6. O indiano caminha no próprio ritmo e “get the things done” ao mesmo tempo
Os brasileiros estão acostumados a alguns atrasos, a ausências inesperadas dos prestadores de serviços. Na Índia isso não significa má intenção. Eles simplesmente andam no próprio ritmo. Mas em algum momento a tarefa será feita. Não adianta discutir, ficar bravo. E, se você brigar com eles, vão te responder com um sorriso e um humilde “sorry”. E no final você ainda vai se sentir mal. Respeite o ritmo indiano e tudo vai ficar bem.
7. A comunicação não depende apenas de uma língua
O indiano médio em geral mistura três línguas: híndi, inglês (com diferentes sotaques dentro do país) e mais alguma língua local (o marati ou o gujarati, por exemplo). Isso se soma aos balanços de cabeça, a um sonoro “hum” (que pode significar sim ou não), às vezes um sorriso, Namaste (que pode ser bem-vindo, obrigado), uns olhares questionadores, às vezes uma calculadora na mão, o Google Maps ou o Google Translate.
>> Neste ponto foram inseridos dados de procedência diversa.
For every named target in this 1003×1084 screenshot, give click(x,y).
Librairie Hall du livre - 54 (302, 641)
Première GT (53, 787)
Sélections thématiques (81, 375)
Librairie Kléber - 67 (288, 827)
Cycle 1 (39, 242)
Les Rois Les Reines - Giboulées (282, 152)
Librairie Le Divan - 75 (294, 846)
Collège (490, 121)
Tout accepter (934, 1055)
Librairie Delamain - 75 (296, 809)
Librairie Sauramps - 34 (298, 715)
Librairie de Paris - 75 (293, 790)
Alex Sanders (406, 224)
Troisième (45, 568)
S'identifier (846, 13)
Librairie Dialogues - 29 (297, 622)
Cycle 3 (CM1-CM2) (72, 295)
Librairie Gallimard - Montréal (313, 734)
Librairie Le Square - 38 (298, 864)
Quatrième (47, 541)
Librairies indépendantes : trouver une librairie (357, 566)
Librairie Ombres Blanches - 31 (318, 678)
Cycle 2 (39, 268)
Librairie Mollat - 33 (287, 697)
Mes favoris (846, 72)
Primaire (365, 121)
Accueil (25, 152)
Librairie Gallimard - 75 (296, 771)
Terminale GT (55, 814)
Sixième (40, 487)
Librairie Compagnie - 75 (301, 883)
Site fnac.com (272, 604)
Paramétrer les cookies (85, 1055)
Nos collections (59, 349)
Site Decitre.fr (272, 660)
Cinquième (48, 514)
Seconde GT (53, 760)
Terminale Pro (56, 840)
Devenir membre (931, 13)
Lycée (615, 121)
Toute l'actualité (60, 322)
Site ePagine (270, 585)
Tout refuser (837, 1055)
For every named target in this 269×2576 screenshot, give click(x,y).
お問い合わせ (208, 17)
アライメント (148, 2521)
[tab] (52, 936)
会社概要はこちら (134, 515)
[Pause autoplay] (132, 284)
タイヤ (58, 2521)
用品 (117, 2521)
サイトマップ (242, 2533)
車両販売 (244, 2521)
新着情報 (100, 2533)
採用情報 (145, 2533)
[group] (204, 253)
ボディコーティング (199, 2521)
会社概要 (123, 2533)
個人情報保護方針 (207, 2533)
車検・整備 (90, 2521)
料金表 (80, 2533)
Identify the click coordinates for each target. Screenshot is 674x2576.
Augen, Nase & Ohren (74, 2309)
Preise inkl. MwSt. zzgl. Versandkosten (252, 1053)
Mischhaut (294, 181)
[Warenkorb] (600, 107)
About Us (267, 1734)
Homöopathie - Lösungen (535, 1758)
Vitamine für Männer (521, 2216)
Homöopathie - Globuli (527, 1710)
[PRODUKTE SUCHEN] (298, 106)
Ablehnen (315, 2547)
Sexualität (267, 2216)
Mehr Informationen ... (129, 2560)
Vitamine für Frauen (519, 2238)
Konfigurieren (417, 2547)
Comunicar-se na Índia é uma arte. Há que aprender a ler todos esses sinais para não perder nenhum detalhe. Vai levar um tempo, mas chego lá.
Vai ser fácil?
Não, não vai ser fácil. Mas minha hipótese é de que os brasileiros conseguem entender, se adaptar e por isso desmistificar mais facilmente essa cultura do que um europeu ou um americano. Somos hospitaleiros, gostamos de quem admira e respeita o Brasil, também convivemos com grandes diferenças de renda, temos muitos “Brasis” dentro do mesmo país, estamos acostumados com as adversidades. Lembram que aprender significa adquirir habilidade prática em algo? Pois então, cá estou eu tentando aprender na prática sobre essas e algumas outras questões com um povo tão diferente de mim, mas que ao mesmo tempo me intriga tanto (há anos) e por isso de alguma forma me sinto próxima dele.